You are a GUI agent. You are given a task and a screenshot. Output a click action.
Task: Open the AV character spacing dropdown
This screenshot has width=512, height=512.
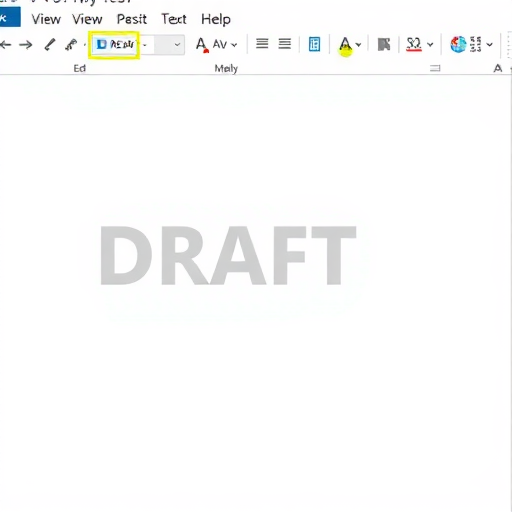[x=225, y=44]
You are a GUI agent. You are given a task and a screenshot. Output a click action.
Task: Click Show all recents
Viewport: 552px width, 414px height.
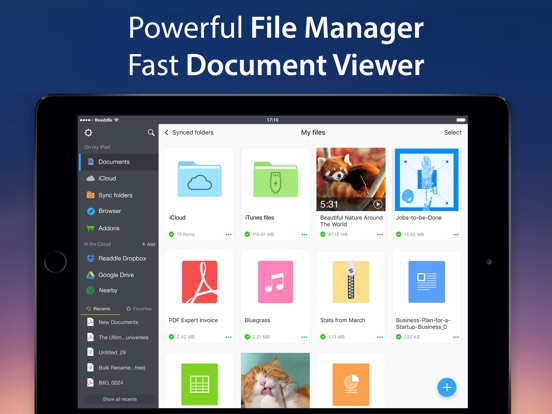coord(120,399)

■ Required action:
The reply needs to repeat exactly the line containing "This screenshot has width=512, height=512." and each line after it, through the final line of the entries above, and to skip the pictures.

■ Answer:
This screenshot has width=512, height=512.
[x=225, y=44]
You are a GUI agent. You are given a task and a screenshot. Output a click action.
Task: Click Show all recents
Viewport: 552px width, 414px height.
coord(120,399)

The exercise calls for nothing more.